Em uma mesa menor, próximo às panelas ficava uma pilha
de pratos e colheres, onde Dimas pegou um para ele e outro para Quinzin e foram
servir a comida. Aos poucos foram chegando trabalhadores e logo o local estava
cheio e com o vozerio dos homens que conversavam alegremente.
Era época de limpeza e recuperação de pastos e era
grande o número de trabalhadores eventuais. Muitos trabalhavam constantemente
na fazenda e outros eram empreiteiros que trabalhavam somente em determinadas
épocas do ano.
Quinzin comeu satisfeito, adorando a comida. Era bem
diferente da que tinha em casa, sempre com carne de porco, feijão e farinha.
Vez ou outra, um macarrão, mas o trivial era esse. E ali Quinzin comeu arroz,
iguaria que adorava, e que não tinham o hábito de fazer em sua casa.

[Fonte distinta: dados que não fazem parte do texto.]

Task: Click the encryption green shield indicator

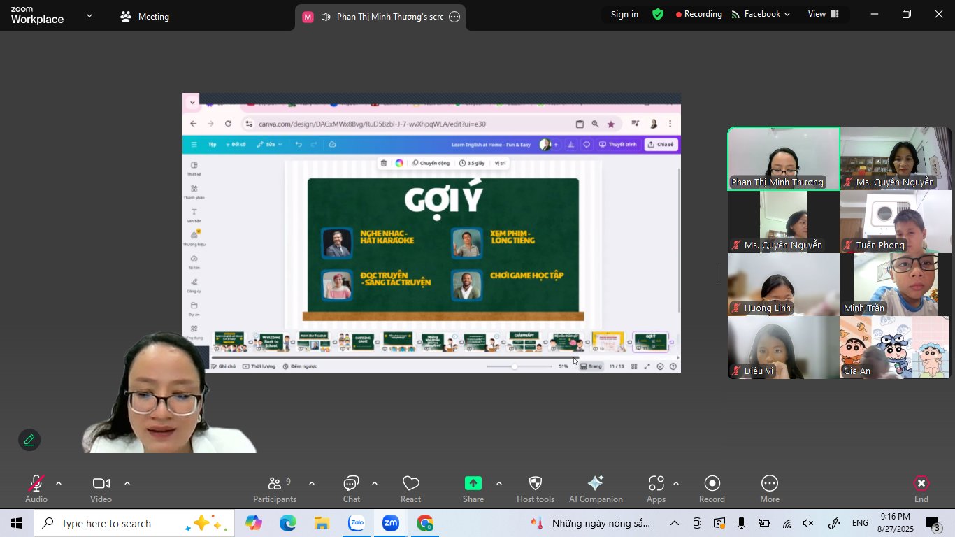Action: tap(658, 14)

Após o almoço, um breve descanso ali mesmo, diversos
homens olhando para aquele menino, alguns tecendo comentários, mas Quinzin
ficou quieto, esperando as próximas ordens.

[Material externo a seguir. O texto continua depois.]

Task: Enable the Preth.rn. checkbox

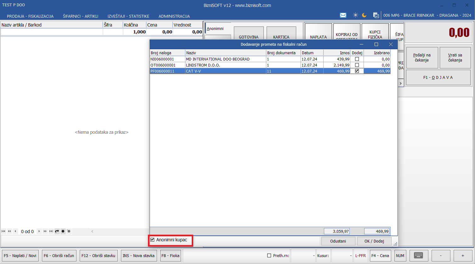Action: [269, 256]
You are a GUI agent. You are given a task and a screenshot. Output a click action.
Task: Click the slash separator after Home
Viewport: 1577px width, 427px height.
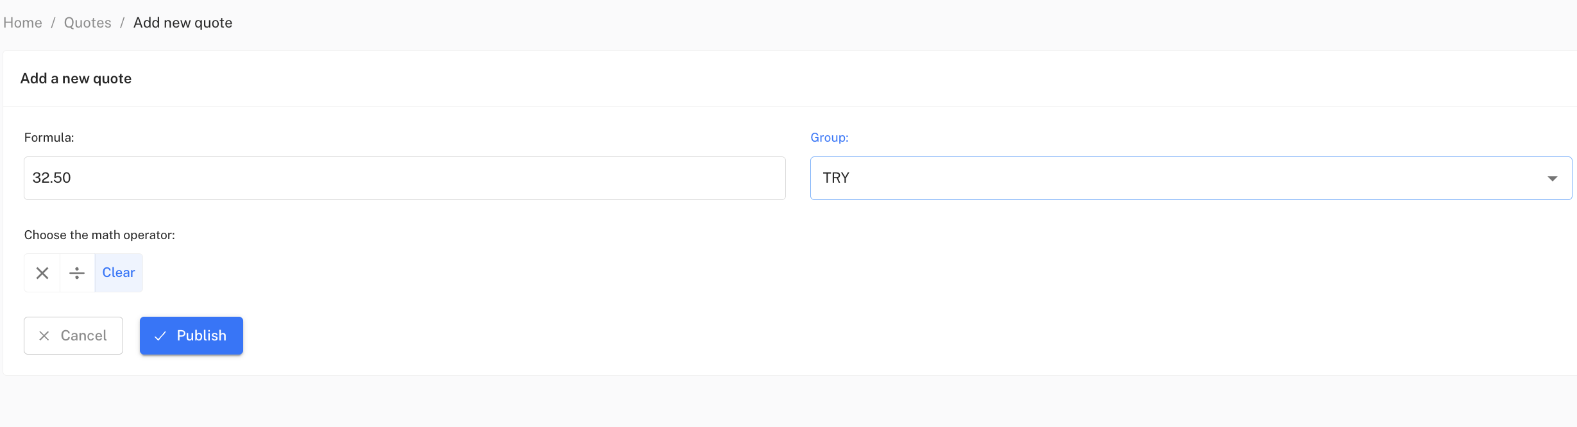coord(53,23)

Estava feliz. Como eram boas aquelas pessoas.
Deram-lhe muita comida, em nenhum momento gritaram com ele e o companheiro de
trabalho, Dimas parecia ser um rapaz tranquilo, que falava pouco, mas não se
importava de lhe ensinar o serviço com calma e paciência.
Dimas disse a Quinzin para voltar para a horta e
continuar a limpar o mato dos canteiros que ele iria dar uma ajuda no curral,
onde os vaqueiros estavam cuidando do gado.
O menino voltou para a horta e continuou de onde tinha
parado. Volta e meia para um pouco para esticar o corpo franzino, bebia água no
rego que corria ali pertinho e não raras vezes se encantava com os beija-flores
que a todo momento vinham visitar o lugar. Também apareciam por ali rolinhas,
bem-te-vis e outros que ele não sabia o nome.
O tempo foi passando e o sol já dava sinais que a
tarde começava a se acabar. Foi quando dona Santa o chamou pelo nome, dizendo:
— Vem, Quinzin, chega por hoje. Vai lavar as mãos e
vem comer um pouco antes de ir para sua casa.
O menino obedeceu e após se lavar a seguiu em direção
à cozinha que a esse momento estava vazia. Certamente as mulheres que lá
trabalhavam tinham ido para suas casas ou foram cuidar de outras obrigações.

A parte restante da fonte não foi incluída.